WHAT TO PRODUCE: Could you return the whole listing exactly?

EXERCISE MATERIAL:
# # # #
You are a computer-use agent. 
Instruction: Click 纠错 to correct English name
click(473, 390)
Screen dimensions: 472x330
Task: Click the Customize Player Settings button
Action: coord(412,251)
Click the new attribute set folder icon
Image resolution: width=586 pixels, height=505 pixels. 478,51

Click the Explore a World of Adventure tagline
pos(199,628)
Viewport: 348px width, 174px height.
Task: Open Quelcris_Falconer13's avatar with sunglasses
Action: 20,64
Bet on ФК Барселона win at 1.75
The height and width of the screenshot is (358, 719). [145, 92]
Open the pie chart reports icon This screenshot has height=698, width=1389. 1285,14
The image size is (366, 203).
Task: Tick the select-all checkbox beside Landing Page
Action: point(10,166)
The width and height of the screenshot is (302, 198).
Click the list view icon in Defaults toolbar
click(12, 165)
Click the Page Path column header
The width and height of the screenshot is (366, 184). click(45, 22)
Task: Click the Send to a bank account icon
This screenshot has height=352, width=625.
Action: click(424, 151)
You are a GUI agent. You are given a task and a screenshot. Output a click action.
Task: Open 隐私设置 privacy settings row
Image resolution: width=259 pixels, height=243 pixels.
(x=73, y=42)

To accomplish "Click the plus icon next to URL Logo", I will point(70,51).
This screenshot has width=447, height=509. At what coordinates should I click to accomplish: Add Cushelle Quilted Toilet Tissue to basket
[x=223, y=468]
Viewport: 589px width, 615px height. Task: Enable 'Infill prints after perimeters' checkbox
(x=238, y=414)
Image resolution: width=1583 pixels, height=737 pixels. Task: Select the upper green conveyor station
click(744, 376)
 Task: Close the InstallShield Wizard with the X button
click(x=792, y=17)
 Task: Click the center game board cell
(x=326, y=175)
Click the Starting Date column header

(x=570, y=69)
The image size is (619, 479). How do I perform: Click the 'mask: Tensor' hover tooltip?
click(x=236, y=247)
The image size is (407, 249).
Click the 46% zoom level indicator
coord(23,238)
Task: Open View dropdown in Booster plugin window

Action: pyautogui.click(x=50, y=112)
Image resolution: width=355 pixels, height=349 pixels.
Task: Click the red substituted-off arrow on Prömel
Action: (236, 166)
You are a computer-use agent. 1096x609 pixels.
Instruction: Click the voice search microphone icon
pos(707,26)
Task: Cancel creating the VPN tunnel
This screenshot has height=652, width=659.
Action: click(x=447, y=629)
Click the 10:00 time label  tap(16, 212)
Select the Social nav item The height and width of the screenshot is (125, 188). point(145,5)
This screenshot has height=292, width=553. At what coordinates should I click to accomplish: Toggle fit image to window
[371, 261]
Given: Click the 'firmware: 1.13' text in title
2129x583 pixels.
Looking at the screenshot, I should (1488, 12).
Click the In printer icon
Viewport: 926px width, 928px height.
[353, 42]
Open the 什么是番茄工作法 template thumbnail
# # # #
SOLUTION FOR THIS EXERCISE:
You are a computer-use agent. 
Instruction: Click 纠错 to correct English name
click(473, 390)
Screen dimensions: 472x330
Task: Click the Customize Player Settings button
Action: coord(412,251)
Click the new attribute set folder icon
Image resolution: width=586 pixels, height=505 pixels. 478,51

Click the Explore a World of Adventure tagline
pos(199,628)
Viewport: 348px width, 174px height.
Task: Open Quelcris_Falconer13's avatar with sunglasses
Action: 20,64
Bet on ФК Барселона win at 1.75
The height and width of the screenshot is (358, 719). [145, 92]
Open the pie chart reports icon This screenshot has height=698, width=1389. 1285,14
The image size is (366, 203).
Task: Tick the select-all checkbox beside Landing Page
Action: point(10,166)
The width and height of the screenshot is (302, 198).
Click the list view icon in Defaults toolbar
click(12, 165)
Click the Page Path column header
The width and height of the screenshot is (366, 184). click(45, 22)
Task: Click the Send to a bank account icon
This screenshot has height=352, width=625.
Action: click(424, 151)
You are a GUI agent. You are given a task and a screenshot. Output a click action.
Task: Open 隐私设置 privacy settings row
Image resolution: width=259 pixels, height=243 pixels.
(x=73, y=42)

To accomplish "Click the plus icon next to URL Logo", I will point(70,51).
This screenshot has width=447, height=509. At what coordinates should I click to accomplish: Add Cushelle Quilted Toilet Tissue to basket
[x=223, y=468]
Viewport: 589px width, 615px height. Task: Enable 'Infill prints after perimeters' checkbox
(x=238, y=414)
Image resolution: width=1583 pixels, height=737 pixels. Task: Select the upper green conveyor station
click(744, 376)
 Task: Close the InstallShield Wizard with the X button
click(x=792, y=17)
 Task: Click the center game board cell
(x=326, y=175)
Click the Starting Date column header

(x=570, y=69)
The image size is (619, 479). How do I perform: Click the 'mask: Tensor' hover tooltip?
click(x=236, y=247)
The image size is (407, 249).
Click the 46% zoom level indicator
coord(23,238)
Task: Open View dropdown in Booster plugin window

Action: pyautogui.click(x=50, y=112)
Image resolution: width=355 pixels, height=349 pixels.
Task: Click the red substituted-off arrow on Prömel
Action: (236, 166)
You are a computer-use agent. 1096x609 pixels.
Instruction: Click the voice search microphone icon
pos(707,26)
Task: Cancel creating the VPN tunnel
This screenshot has height=652, width=659.
Action: click(x=447, y=629)
Click the 10:00 time label  tap(16, 212)
Select the Social nav item The height and width of the screenshot is (125, 188). point(145,5)
This screenshot has height=292, width=553. At what coordinates should I click to accomplish: Toggle fit image to window
[371, 261]
Given: Click the 'firmware: 1.13' text in title
2129x583 pixels.
Looking at the screenshot, I should (1488, 12).
Click the In printer icon
Viewport: 926px width, 928px height.
[353, 42]
Open the 什么是番茄工作法 template thumbnail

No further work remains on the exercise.